Notes on a custom 8x8 chess processing array

sje · Post by **sje** » Tue Aug 12, 2014 6:14 pm

Notes on a custom 8x8 chess processing array

From back in the late 1980s, I started thinking about designing and building a custom 8x8 chess processing array. The array would have 64 PEs (Processing Elements) with four way connectivity organized as a torus (every PE has exactly four connections to its orthogonally adjacent PEs with toroidal wrap at the border ranks and files). The idea is to leverage relatively low cost , small SBCs (Single Board Computers) to make a test bed and possibly a production machine well suited for experiments with closely coupled chess algorithms.

In the Early Days, there were only a few candidate boards available, and the only place in the pre-web days to find out about these were the advertising pages in _Circuit Cellar Ink_, a magazine spinoff from the _Byte_ magazine column of the same name.

Three candidate boards from back then were the BASIC Stamp, the MIT Miniboard, and an Intel 8051 board preloaded with interpretive BASIC. I bought one of each of these and maybe a few other makes; the details are not remembered well today.

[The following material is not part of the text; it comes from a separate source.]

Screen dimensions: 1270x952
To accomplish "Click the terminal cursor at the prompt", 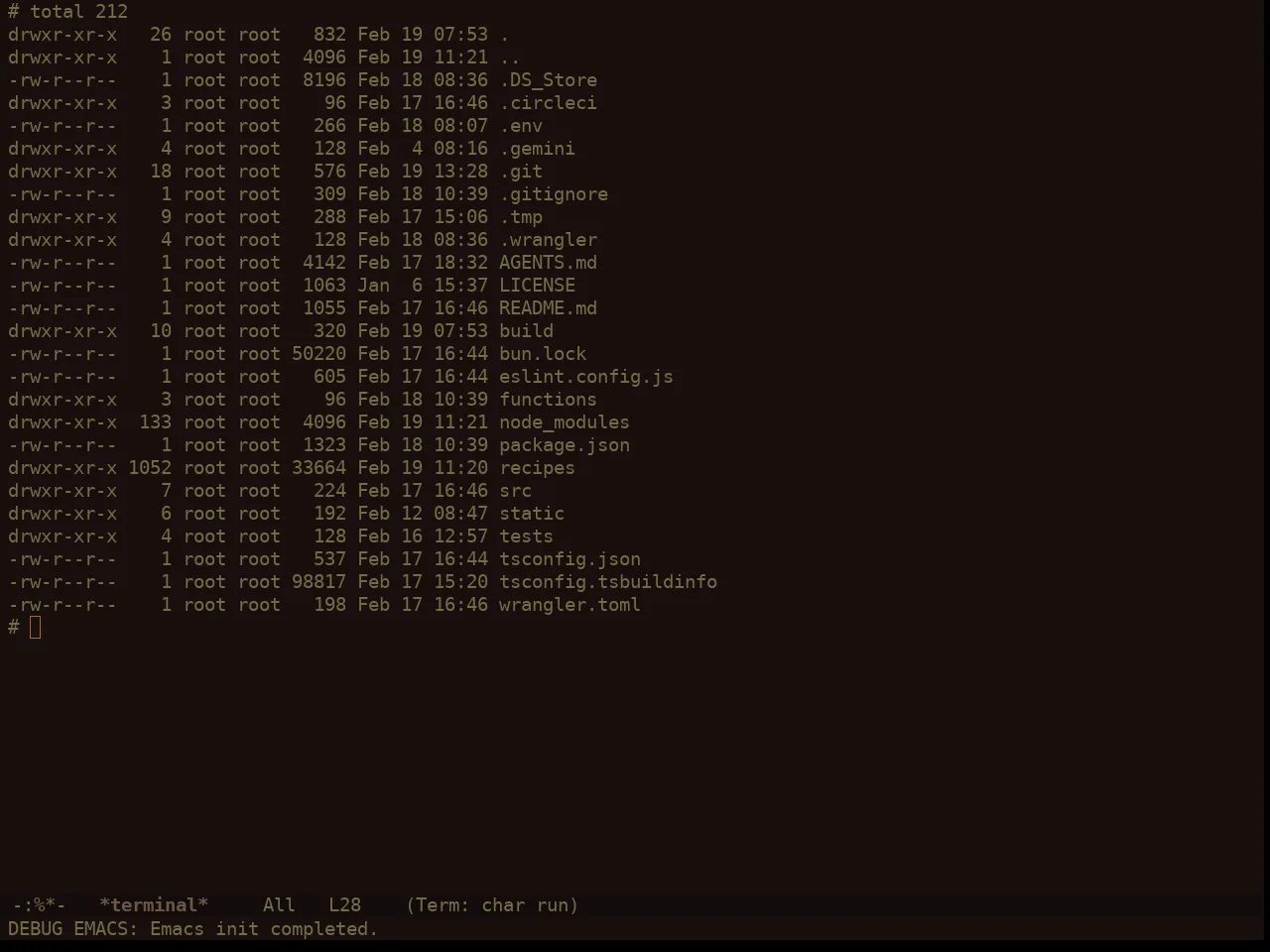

The BASIC Stamp was the least expensive, but also very limited in both speed and storage. The Miniboard was mostly aimed at roboticists, while the 8051 board (there were many different flavors) was rather more expensive; it had lots of storage but not a whole lot of speed.

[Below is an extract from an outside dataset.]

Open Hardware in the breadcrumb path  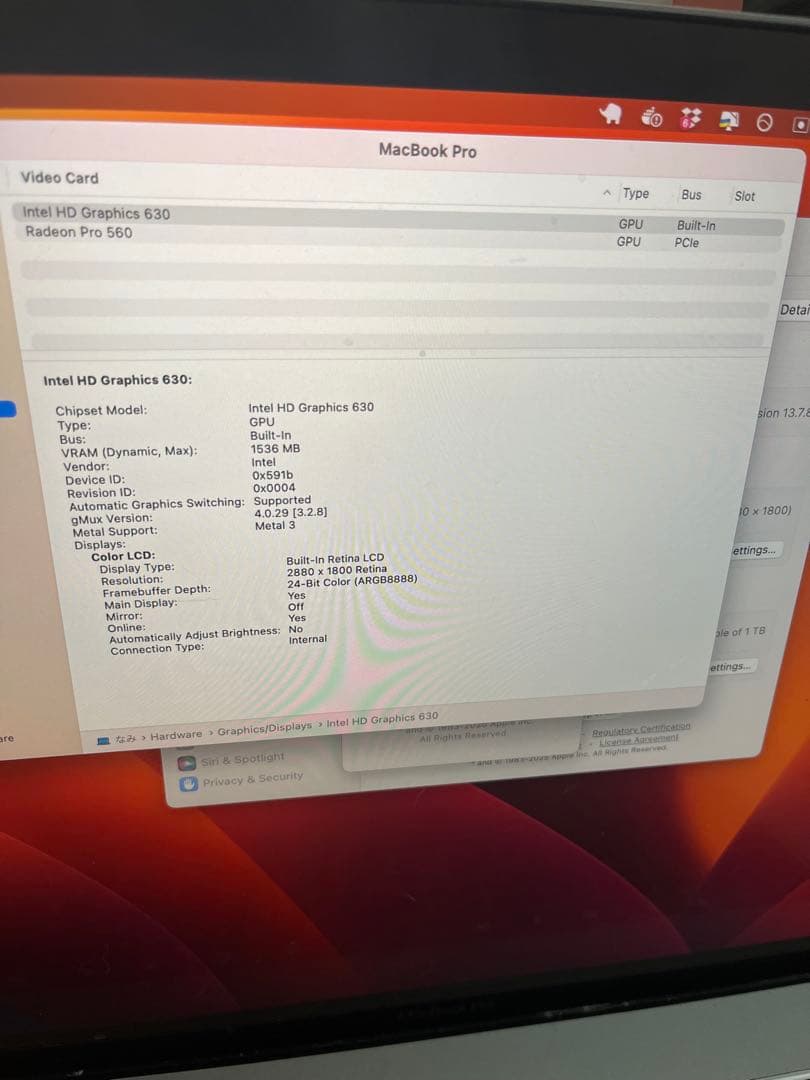(x=176, y=734)
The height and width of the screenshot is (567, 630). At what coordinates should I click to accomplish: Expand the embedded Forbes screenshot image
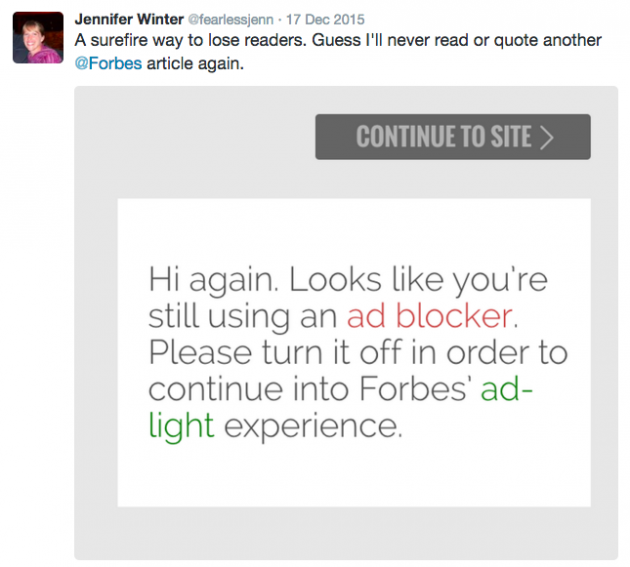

So I tried a design based on the Zilog z80 combined with four Zilog 8 bit parallel I/O chips for handling the connectivity. Also involved were some latches and some interrupt logic. The result would have worked, but the cost was relatively high.

Ultimately, what doomed this and many other SBC array ideas was that the power/price ratio of a commodity PC was just too good and a simulation using PCs of the SBC array would outperform the physical array version.

--------

Over the past couple of years, we've seen some promising new SBCs: various Arduino models, the two different Raspberry Pi models, and the BeagleBone Black -- I have at least one of each of these. Yet in each case, it appears that a simulation using a high end PC beats the real thing.

All is not lost, however. Recently I've been considering an FPGA approach using one of the experimenter-friendly FPGA boards. This has the best chance of working, although the cost per board is relatively high with prices starting at US$80 and rising quickly with higher capacity FPGA chips.

One goal would be to implement on each board a full bitboard position structure with the complete 64x64 bit array for sq/sq attack status. Each chip would have one position environment plus the code to generate, execute, and retract moves doing full updating of the position data. This by itself would make an interesting perft() engine.

For playing chess, an 8x8 array of these boards could be organized as a one chess square to one FPGA board layout. With the boards closely synchronized, an elaborate positional evaluation based on calculating many components in parallel for all the squares and then summing these for a single result.

--------

One candidate FPGA board: http://www.makershed.com/products/mojo- ... ment-board

ZirconiumX · Post by **ZirconiumX** » Tue Aug 12, 2014 6:23 pm

Something like that would be very powerful for sure, and I reckon you could put some serious evaluation in there before you got a massive slowdown. The bottleneck would be transferring from PC to the CPA, because you have to prime each node with information, process it, then from each node, get the result.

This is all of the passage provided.